━━━━━ PAGE TEXT ━━━━━

I thought about smaller life forms dwelling amongst the weather systems that have such a pervasive impact on what lies below. The contrast of scale seems important. I considered what literally lives underfoot –often out of sight yet significant to ecology: mosses, lichens, microbes, fungi, germs, and seeds. Combing through my hiking photos, I found many of lichens. Such colourful, diverse, and strange little beings, minding their business on branches and rocks in all kinds of weather. Their forms can range from what appears to be a bit of dust to extravagant leaf-like shapes. I arranged to draw lichen specimens at UBC’s Beaty Biodiversity Museum, an institution well worth the visit for anyone interested in natural history.

Parked at a microscope with small paper envelopes of specimens, a new world opened. When drawing, time seems to fall away and I am immersed in the unfamiliar forms, in the hand to eye process of judging contours and relationships. The first drawings were too small. Subsequent ones filled entire pages and were easier to translate to embroidery. Noticing begets more noticing and I often found myself stopping outdoors –in the city or farther afield– to draw or photograph lichens. Trying to identify them, as a lichenologist pointed out, is more than simply visual. It involves chemical testing to differentiate species that may look very similar yet are unrelated. I noticed that the museum specimens’ colours were sometimes faded so I referred to my photos or online images to arrive at a more representative colour when beginning the embroidery. It is a joy to be immersed in the fractal branching where noticing leads to more noticing.

All my work goes through iteration; a piece never appears fully formed in my head. Drawing plays a significant role in how something evolves. Drawing digitally –yet still by hand, using mechanical processes to print the drawing, and adding to the image again by hand has been a rewarding process. I like how the modern technological component is bookended by ancient and traditional practices.

━━━━━ DATASET RECORDS ━━━━━

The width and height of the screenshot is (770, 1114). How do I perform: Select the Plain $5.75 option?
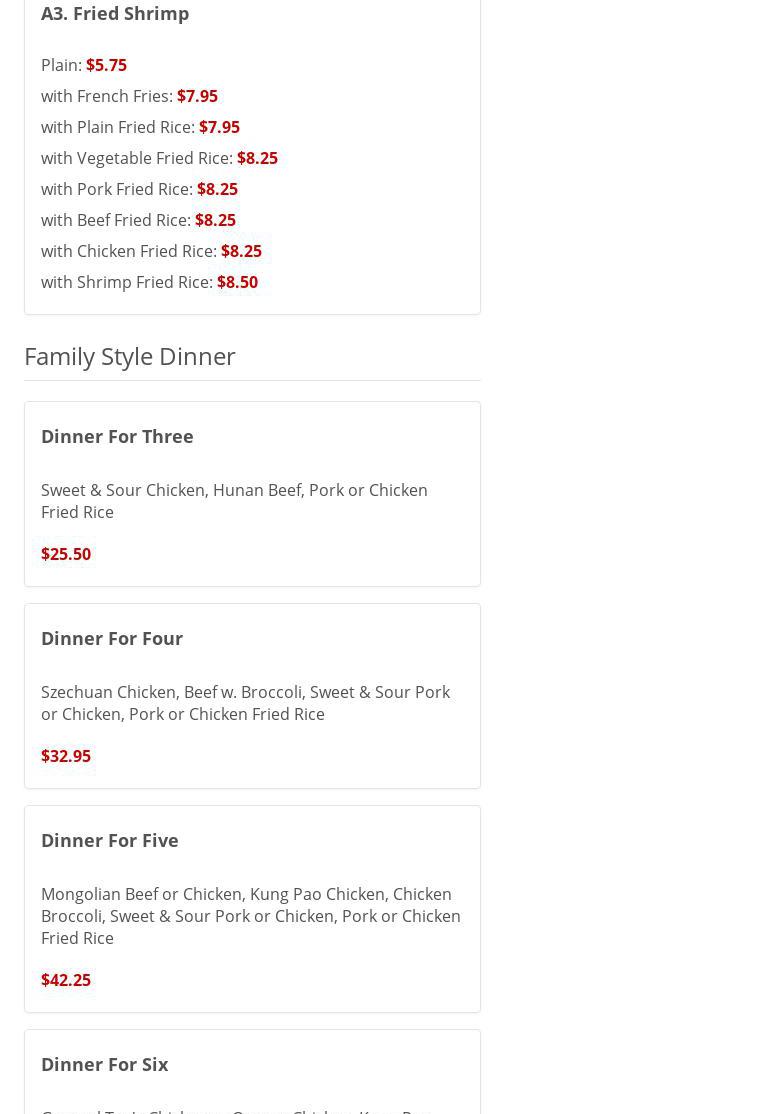pos(84,65)
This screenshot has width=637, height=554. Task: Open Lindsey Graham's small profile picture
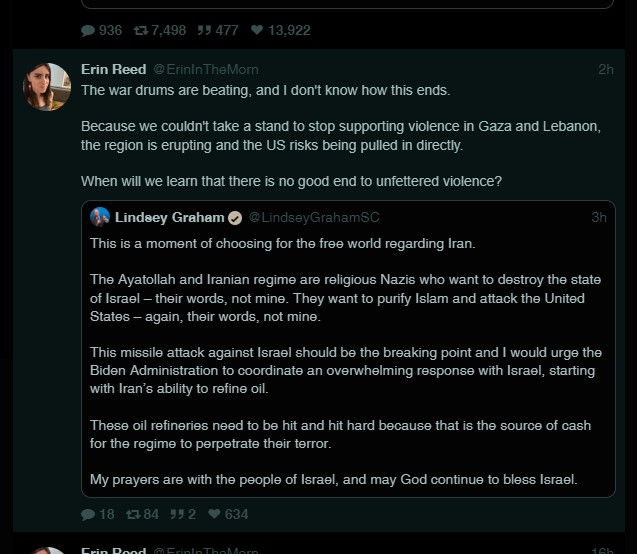coord(100,217)
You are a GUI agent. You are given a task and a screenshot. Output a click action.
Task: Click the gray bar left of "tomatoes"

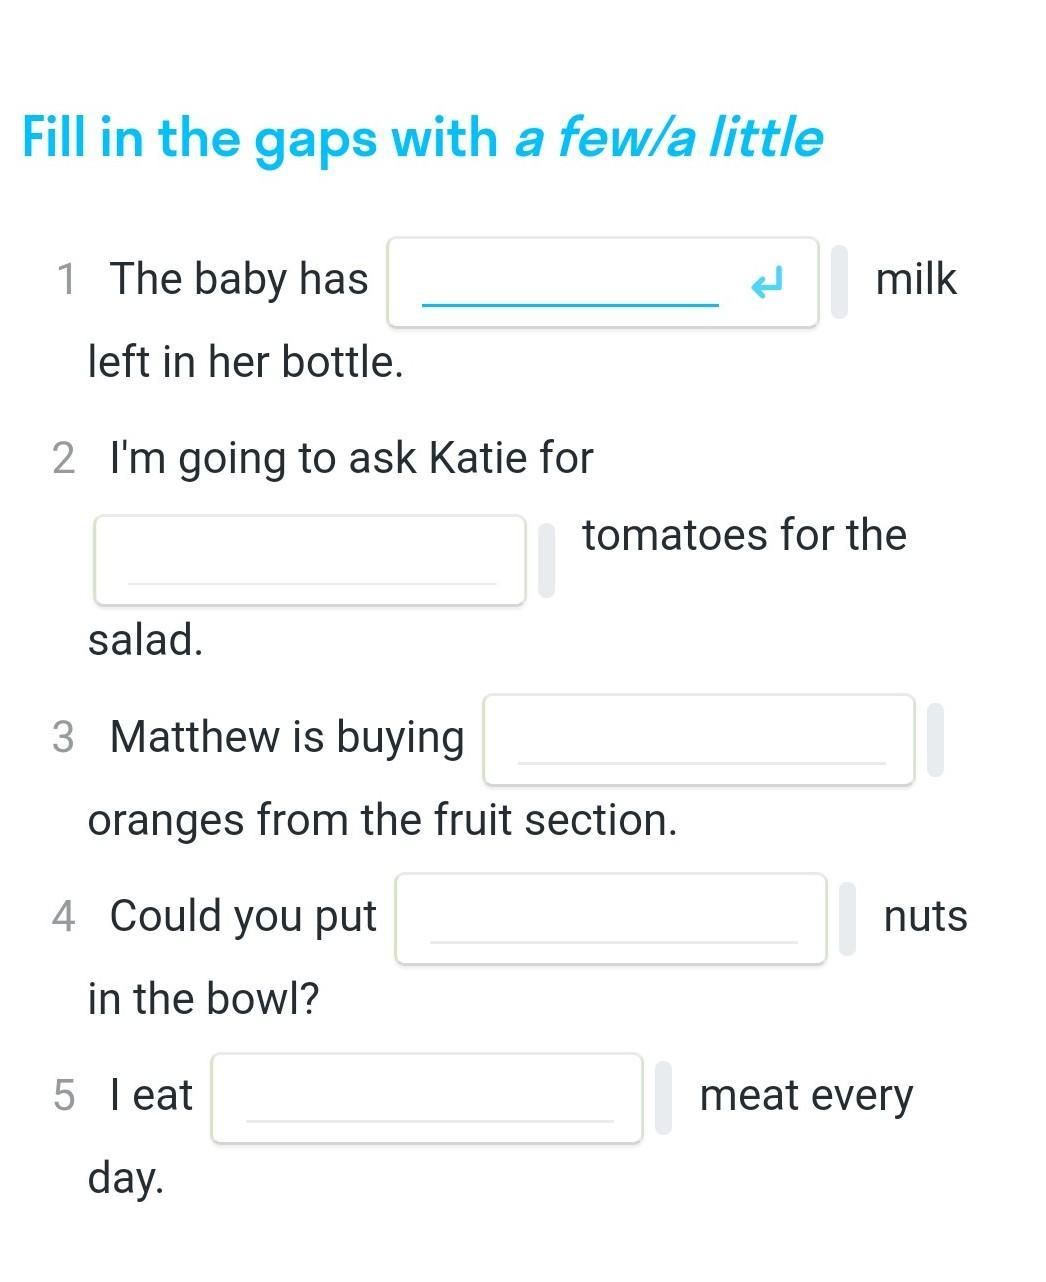[547, 560]
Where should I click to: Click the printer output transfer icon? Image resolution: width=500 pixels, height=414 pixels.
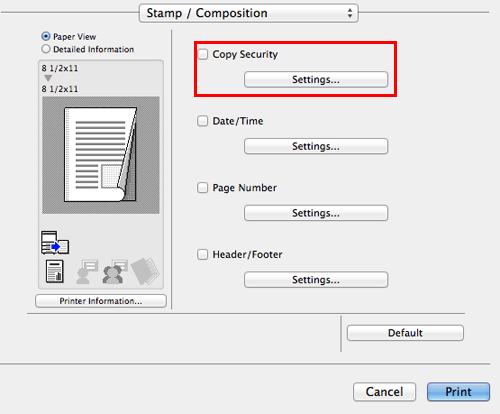(x=55, y=243)
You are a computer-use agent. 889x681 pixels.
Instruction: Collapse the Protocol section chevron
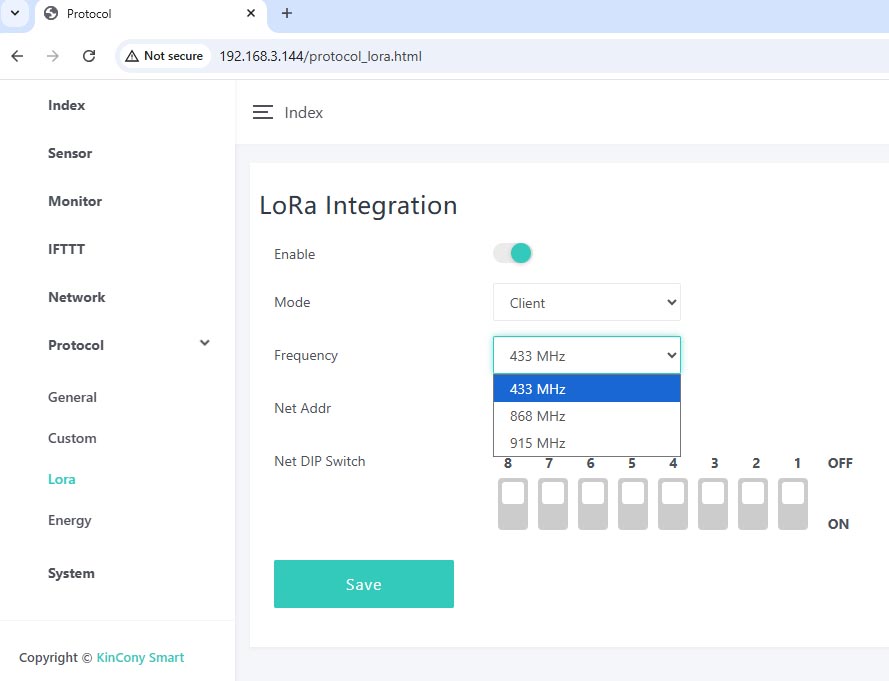pyautogui.click(x=204, y=342)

━━━━━

» **WHAT THE EXERCISE ASKS**: Retype the lichen passage from "I thought about" up to and including "in natural history.".

» **REPLY**:
I thought about smaller life forms dwelling amongst the weather systems that have such a pervasive impact on what lies below. The contrast of scale seems important. I considered what literally lives underfoot –often out of sight yet significant to ecology: mosses, lichens, microbes, fungi, germs, and seeds. Combing through my hiking photos, I found many of lichens. Such colourful, diverse, and strange little beings, minding their business on branches and rocks in all kinds of weather. Their forms can range from what appears to be a bit of dust to extravagant leaf-like shapes. I arranged to draw lichen specimens at UBC’s Beaty Biodiversity Museum, an institution well worth the visit for anyone interested in natural history.